В вечер нашего возвращения я инстинктивно обошел большую комнату — неужели это все те же прозрачные белые занавески? Не может быть! Они должны былипожелтеть и порваться, как у мисс Хэвишем [80]… — и повернул налево, и еще налево к бару. Открыл шкафчик. «Кейпхарт» сохранился в неприкосновенности: членистые руки застыли на весу. И не только «Кейпхарт». Тут были все наши 78-оборотные альбомы: Шуберт, Шуман, Брамс, симфонии Бетховена с Тосканини, даже Фуртвенглер; Робсон с «Балладой для американцев», Роджерс и Хаммерстайн, Роджерс и Харт. Я насадил на шпиндель «Друг Джои», и, пока машина, пыхтя и щелкая, переставляла пластинки, нехитрая музыка помыкала мной, как злодей из дешевого романа.

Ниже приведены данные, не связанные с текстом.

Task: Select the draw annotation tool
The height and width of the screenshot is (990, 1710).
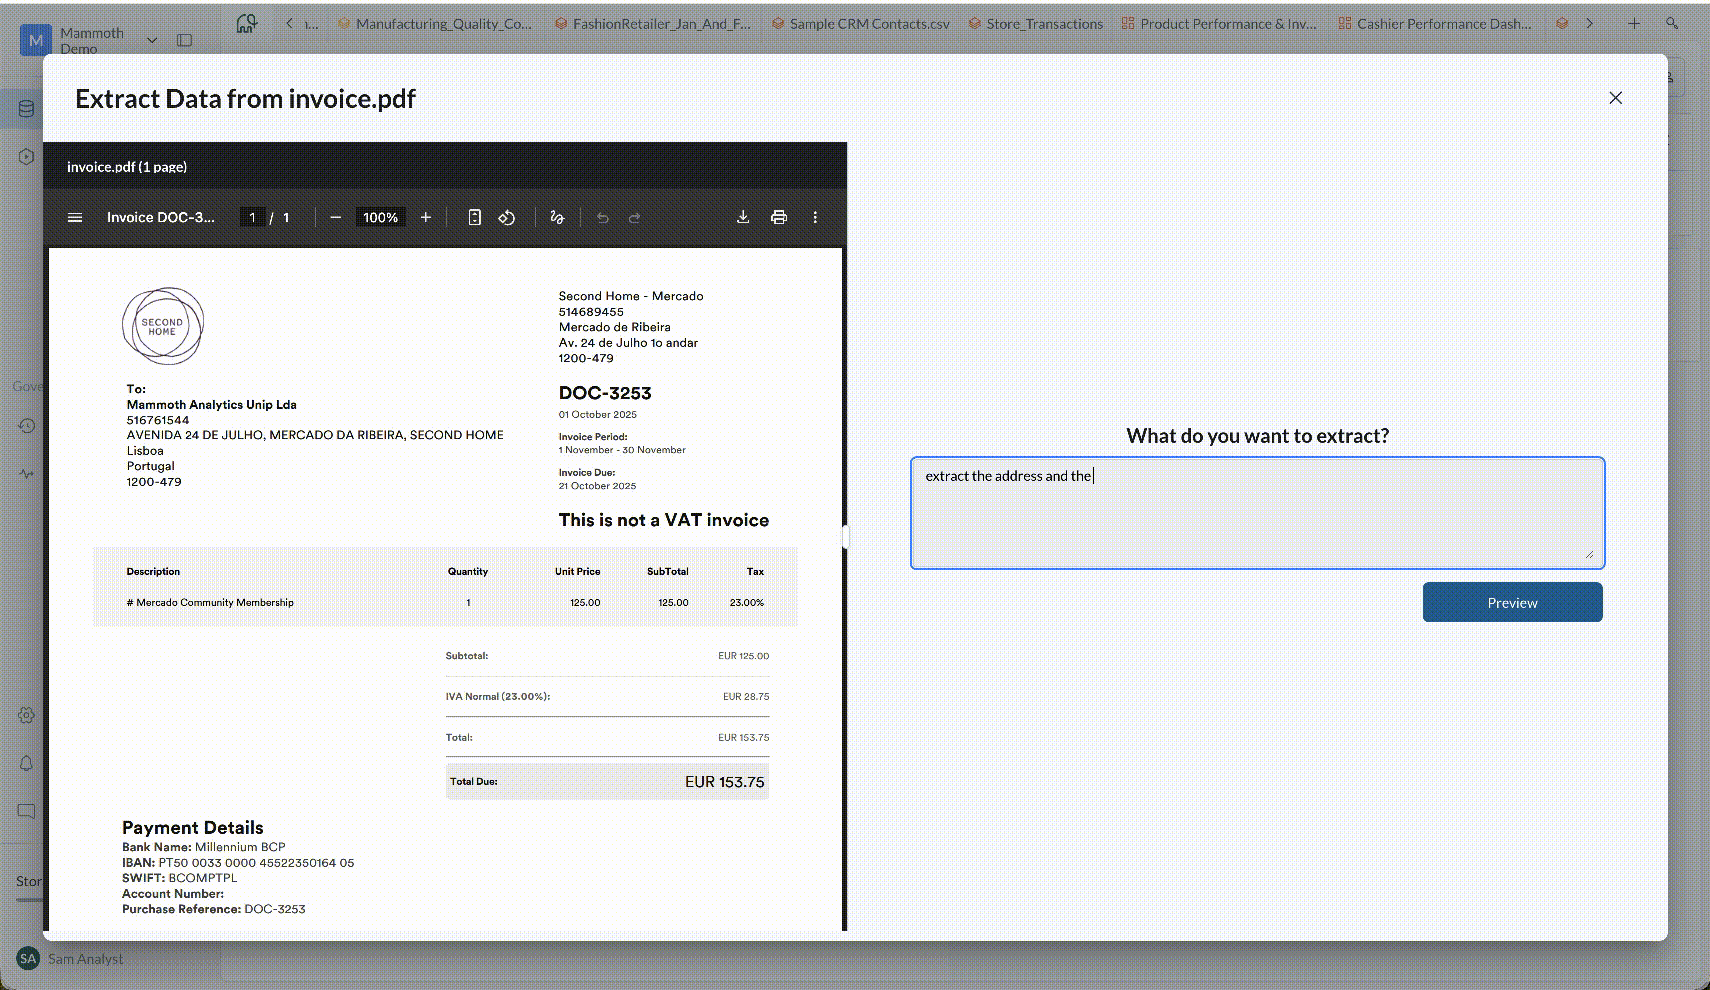Action: coord(557,217)
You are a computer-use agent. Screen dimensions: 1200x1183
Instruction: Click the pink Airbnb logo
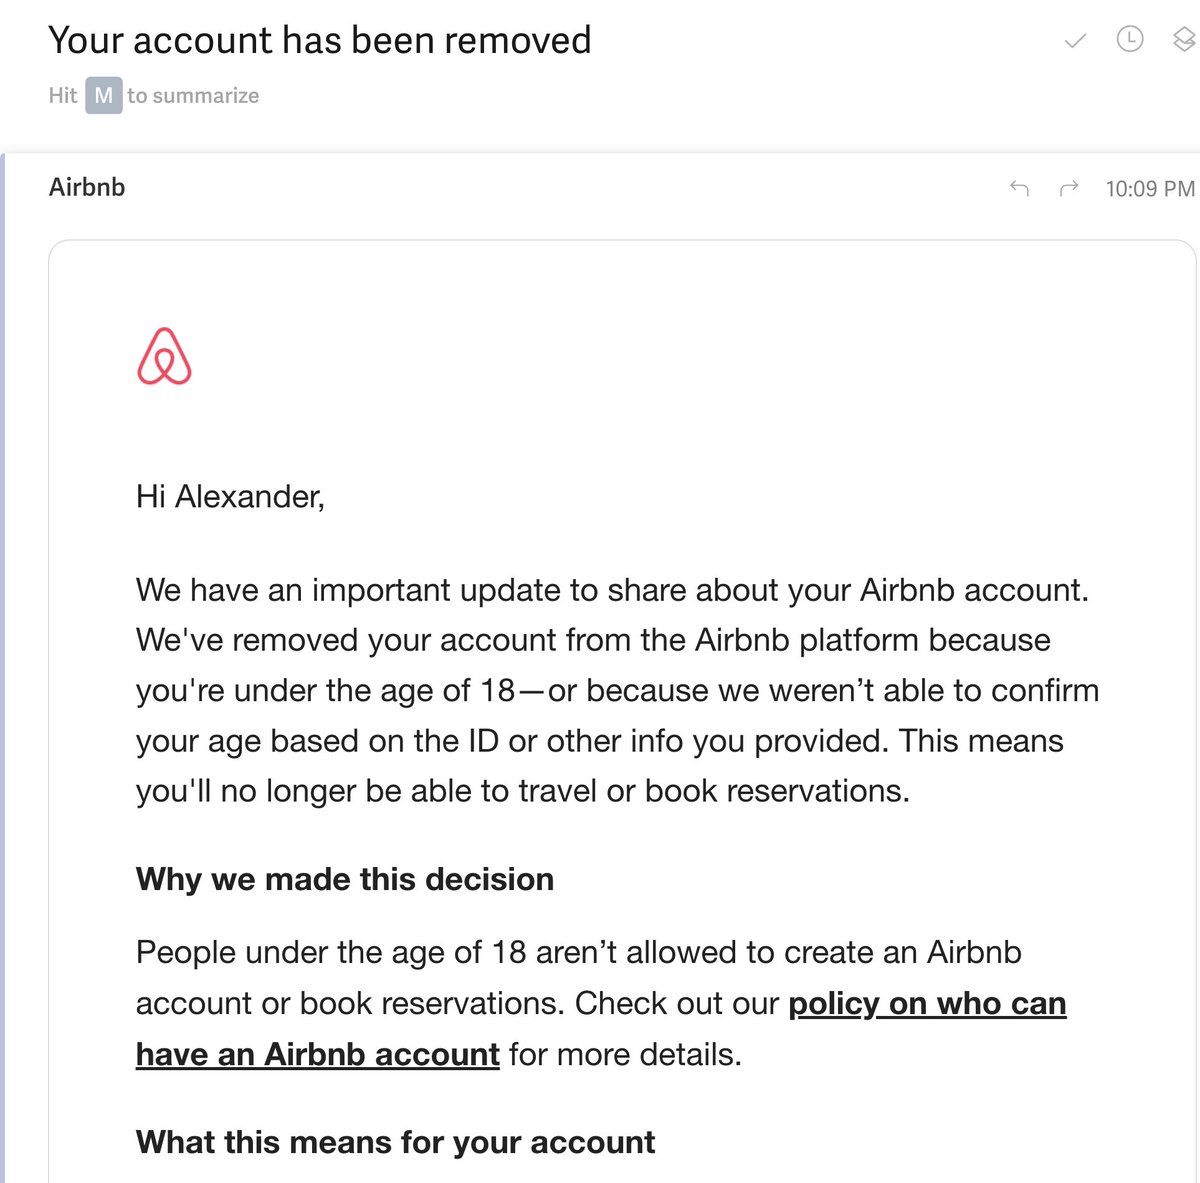[x=164, y=356]
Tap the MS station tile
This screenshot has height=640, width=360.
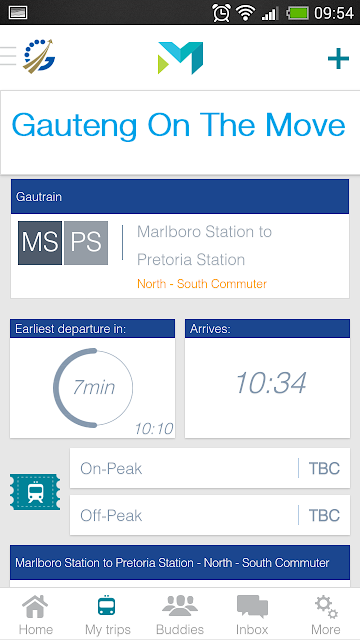(x=40, y=243)
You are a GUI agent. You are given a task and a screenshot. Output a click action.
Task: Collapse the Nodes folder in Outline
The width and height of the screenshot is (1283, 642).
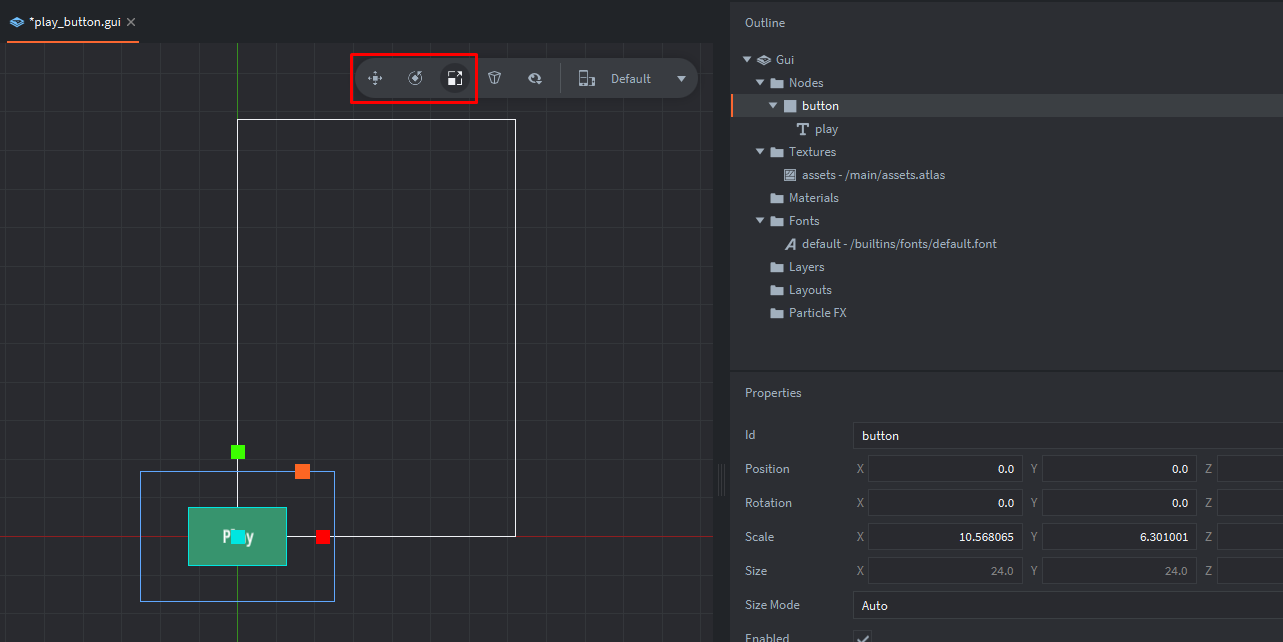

— Ричард, что ты тут делаешь, сидя в темноте?
Я с трудом узнал свою жену — и не только потому, что голова у нее была по-крестьянски повязана платком. Она включила верхний свет.

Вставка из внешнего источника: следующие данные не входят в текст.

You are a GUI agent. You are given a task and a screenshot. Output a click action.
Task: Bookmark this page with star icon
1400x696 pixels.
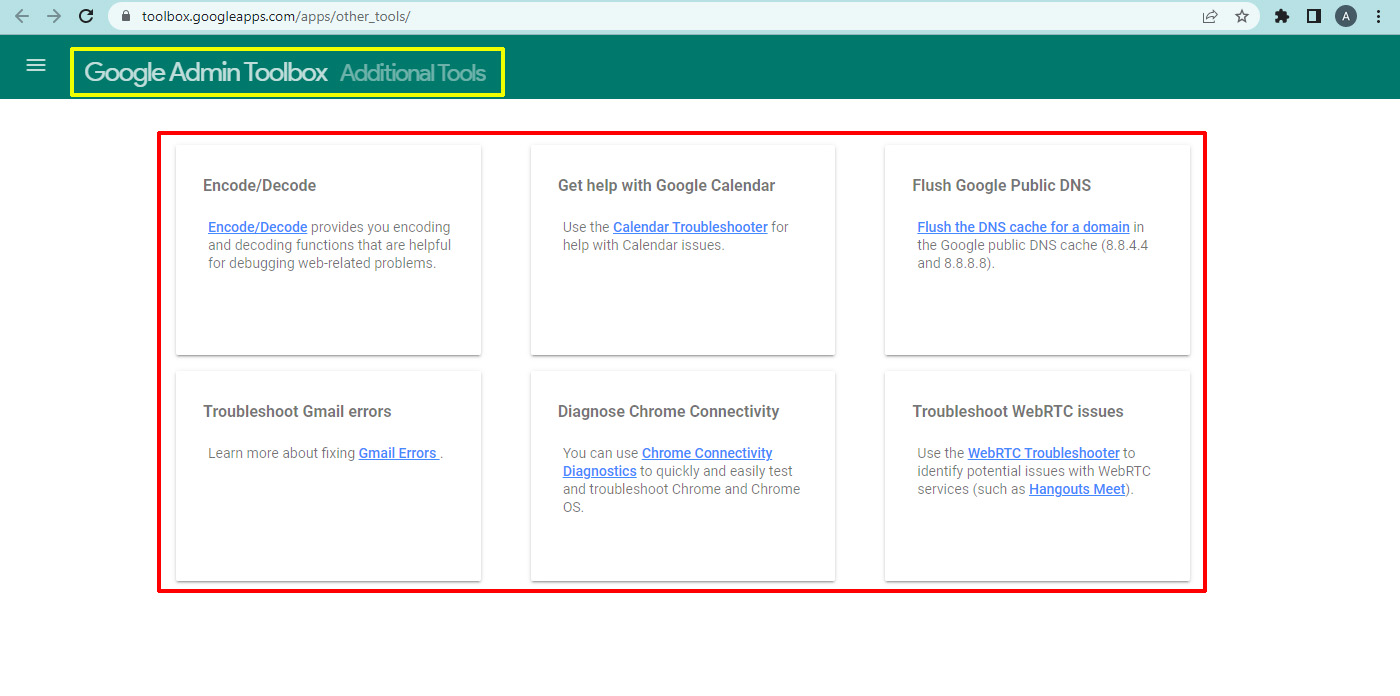pos(1242,16)
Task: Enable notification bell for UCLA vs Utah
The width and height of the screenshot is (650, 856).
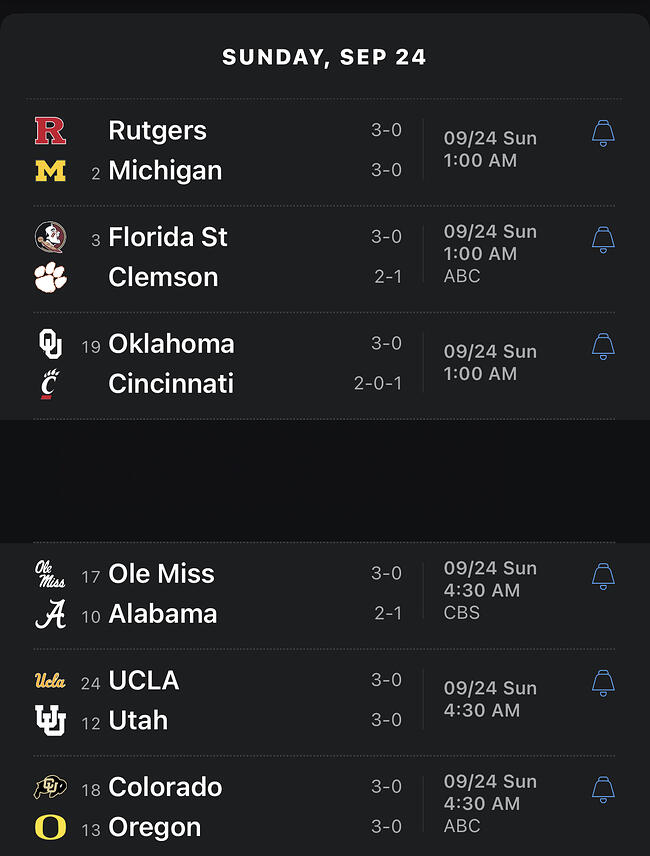Action: click(603, 683)
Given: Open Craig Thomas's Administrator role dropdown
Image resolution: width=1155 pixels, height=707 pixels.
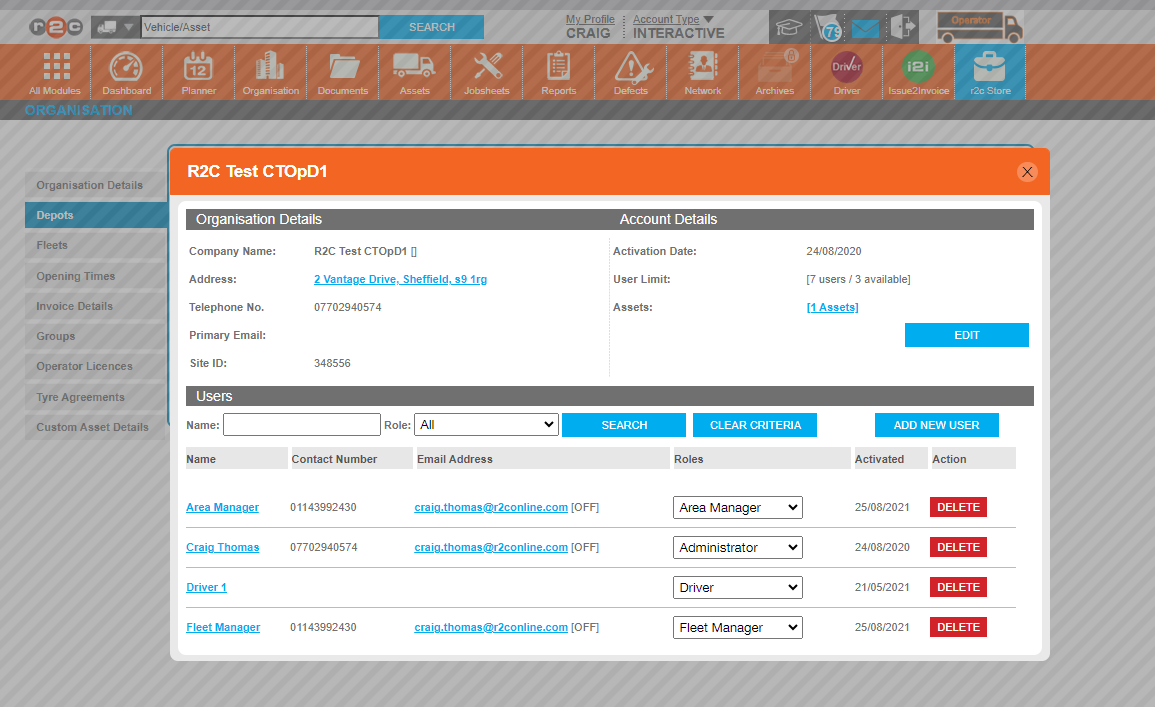Looking at the screenshot, I should coord(737,548).
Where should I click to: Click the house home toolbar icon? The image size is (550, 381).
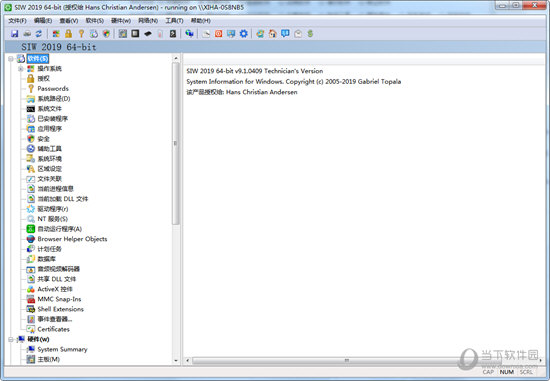tap(273, 34)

— Марша. Послушай. Это наши старые пластинки на семьдесят восемь оборотов. «Я написал бы предисловие к нашей встрече». Помнишь? Господи! Ничто не стирается. «Так, чтобы мир никогда не забыл». Это еще не все. Вот. «Джонни Уокер». Черный. Эти люди владели молочной фирмой, так? Трезвенники! Спорю на что угодно: это наша бутылка виски.
— Ты бы посмотрел, что они сделали с вашим бассейном. Он освещен, как туристская достопримечательность. Как Голубой грот на Капри.
— Знаешь, когда мы купили дом у Мэри Астор [81], бассейна не было. Его устроили Норман и Лотта. Вырыли на лужайке. Норман только загорал. С помощью рефлектора. На самом деле бассейн был для Лотты. Для Лотты и ее воскресных гостей. Я ведь про них рассказывал? Про Элизабет Тейлор? Про Тони Кёртиса? Все общество «XX век-Фиш» — так его называли. До нашего приезда тут были сплошные лимонные рощи. Квартал за кварталом. Ты слышал их запах, цветущих лимонов. Можно было…
Я замолчал. Марша смотрела на меня, как на незнакомца. По правде говоря, я тоже едва ее узнавал. Естественный порядок вещей перевернулся: мы, живые, растворялись, как призраки; осязаемыми и реальными были только вещи из прошлого: песня, драпировка, лампочки среди хрусталя люстры. Околдованные— вот именно. Обеспокоенные! Озадаченные!
Марша сказала:
— Ты выпил или что? Поднимайся. Нам надо выбросить хлам. И спустить бассейн.
— Посмотри на это. — Я глазами показал на бутылку.
— Ты уже обращал мое внимание на это чудо.
— Неужели?
— Неужели что?
Я решил, что лучше не объяснять. Словно главная улика в очень плохом детективе, уровень виски в бутылке был точно таким, как в тот день, когда мы покинули дом. Вместо объяснения я поднялся с кресла и схватил бутылку. Подолом рубашки протер кромки пыльных стаканов. И налил их доверху.
— За нас. За возобновление. В новом доме.
— Но это же старый дом? — возразила жена.
Кончилась последняя песня. «Кейпхарт» поднял механические руки, будто моля: еще. Я не шевельнулся.
— Что ты теперь слушаешь? — спросила Марша. — Кончились.
Не музыку я надеялся услышать. Плеск воды под руками — не своими и не ныряющего брата, а Лотты в ее бикини сороковых годов и блестящей на солнце резиновой шапочке или же — как по четвергам, в выходной служанки, выходной дворецкого — в чем мать родила. Она как тюлень поворачивалась в воде или голая позировала на плитках — библейская Сусанна, только подглядывали не старцы.